What I mean by “the process of building a good plot step by step” is that whole business of how you get a story out of your brain and into decent shape on the page, preferably without having to rewrite too much (although Alderson is clearly a fan of rewriting, as she often refers to the (many?) rewrites you’re going to be doing as you craft your novel. Which is awesome for writers who either write VERY FAST or have a lot of time for writing, but for those under contract or obliged to sandwich their writing time in with other responsibilities, getting your plot structure/story right first time, most of the time is a valuable skill.) Most of us start with the bare bones of a story—how it begins, a few key scenes, and how it ends—and then we have to build flesh onto the bones by coming up with secondary characters, subplots and world-building. Having done this a few times, I can take Alderson’s plot elements and possibly map them onto her plot planner diagram as my own plot elements, but I’m not sure how clear that process would be for someone trying out plotting in the early stages of a writing career.

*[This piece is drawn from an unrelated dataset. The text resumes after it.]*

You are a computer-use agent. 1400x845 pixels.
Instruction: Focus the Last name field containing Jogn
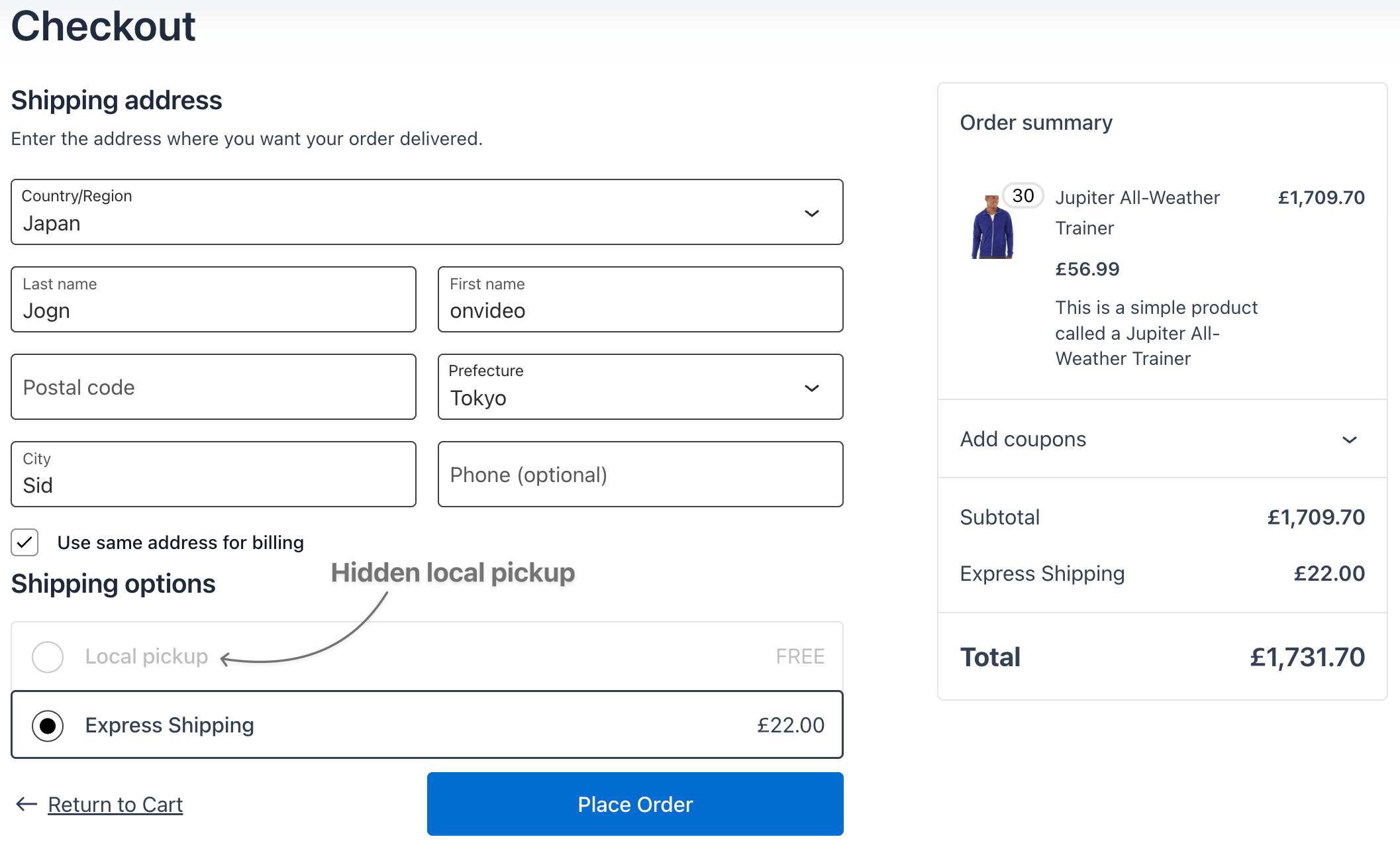(213, 301)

The Plot Whisperer also suffered a bit from a tendency of all writing books, which is to veer off into tangents about what is and isn’t good writing. I think Alderson is right when she claims there’s such a thing as a Universal Story (which differs from one genre to another,) but there’s no such thing as a universal book or universal writing. Reading is an incredibly subjective exercise—how many of us are open-mouthed with disbelief because THAT book or THAT book are bestsellers and loved by millions, and we just KNOW they’re badly written? Are we gifted with some kind of superior discernment? For example, Alderson at one point introduces the notion of Constantly Escalating Tension, a concept that’s led to more bad Doctor Who episodes than I can count. Sometimes, and in some genres, the tension needs to be subtle and subterranean, a wander through a dark wood rather than a series of ever-greater perils with lots of shouting (and, in the case of Doctor Who, running). At times, I felt like I was being told how to write my book rather than how to plot it, and I want to hear about mechanics rather than specifics so such advice doesn’t work for me.
I also had a bit of trouble with the ‘Writer’s Way’ sidebars, in which Alderson explains all the angst you, the writer, are going to experience as you hit point A or point B in your story. Really? Well, Alderson runs plotting workshops, so maybe her generalizations are the result of experience, but I’ve never suffered in these ways. She makes writers sound like a pretty neurotic lot—well, some of us are, but many of us aren’t.
Final verdict—worth buying because it’s more thorough and less egotistical than many books about writing tend to be, but still not my Ideal Plotting Book. I’m beginning to think such a thing doesn’t exist.